Reproduce the entries that follow, exactly and in full.
== DATA TO PROCESS ==
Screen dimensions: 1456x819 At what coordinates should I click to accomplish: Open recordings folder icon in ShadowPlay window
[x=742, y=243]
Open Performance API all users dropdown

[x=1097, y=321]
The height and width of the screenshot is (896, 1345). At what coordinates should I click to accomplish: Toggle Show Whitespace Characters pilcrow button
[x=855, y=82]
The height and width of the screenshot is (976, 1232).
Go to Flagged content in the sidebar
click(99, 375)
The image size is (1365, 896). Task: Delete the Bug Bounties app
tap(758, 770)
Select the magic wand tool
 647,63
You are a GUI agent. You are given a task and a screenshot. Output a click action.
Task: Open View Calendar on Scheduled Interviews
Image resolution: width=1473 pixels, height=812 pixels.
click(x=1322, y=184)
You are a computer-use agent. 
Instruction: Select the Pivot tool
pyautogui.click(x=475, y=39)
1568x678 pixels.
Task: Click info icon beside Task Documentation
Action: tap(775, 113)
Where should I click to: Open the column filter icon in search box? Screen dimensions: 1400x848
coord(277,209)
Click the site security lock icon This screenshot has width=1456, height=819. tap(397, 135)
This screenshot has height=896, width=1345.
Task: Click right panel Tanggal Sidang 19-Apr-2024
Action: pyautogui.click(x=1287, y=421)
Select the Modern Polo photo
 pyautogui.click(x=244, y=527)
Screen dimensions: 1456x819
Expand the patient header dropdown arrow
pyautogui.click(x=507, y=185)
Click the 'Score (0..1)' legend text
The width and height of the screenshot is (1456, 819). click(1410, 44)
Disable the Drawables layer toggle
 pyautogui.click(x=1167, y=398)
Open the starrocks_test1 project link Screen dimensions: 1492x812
===
● ANSWER TO THE EXERCISE
Screen dimensions: 1456x819 At what coordinates should I click to accomplish: Open recordings folder icon in ShadowPlay window
[x=742, y=243]
Open Performance API all users dropdown

[x=1097, y=321]
The height and width of the screenshot is (896, 1345). At what coordinates should I click to accomplish: Toggle Show Whitespace Characters pilcrow button
[x=855, y=82]
The height and width of the screenshot is (976, 1232).
Go to Flagged content in the sidebar
click(99, 375)
The image size is (1365, 896). Task: Delete the Bug Bounties app
tap(758, 770)
Select the magic wand tool
 647,63
You are a GUI agent. You are given a task and a screenshot. Output a click action.
Task: Open View Calendar on Scheduled Interviews
Image resolution: width=1473 pixels, height=812 pixels.
click(x=1322, y=184)
You are a computer-use agent. 
Instruction: Select the Pivot tool
pyautogui.click(x=475, y=39)
1568x678 pixels.
Task: Click info icon beside Task Documentation
Action: tap(775, 113)
Where should I click to: Open the column filter icon in search box? Screen dimensions: 1400x848
coord(277,209)
Click the site security lock icon This screenshot has width=1456, height=819. tap(397, 135)
This screenshot has height=896, width=1345.
Task: Click right panel Tanggal Sidang 19-Apr-2024
Action: pyautogui.click(x=1287, y=421)
Select the Modern Polo photo
 pyautogui.click(x=244, y=527)
Screen dimensions: 1456x819
Expand the patient header dropdown arrow
pyautogui.click(x=507, y=185)
Click the 'Score (0..1)' legend text
The width and height of the screenshot is (1456, 819). click(1410, 44)
Disable the Drawables layer toggle
 pyautogui.click(x=1167, y=398)
Open the starrocks_test1 project link Screen dimensions: 1492x812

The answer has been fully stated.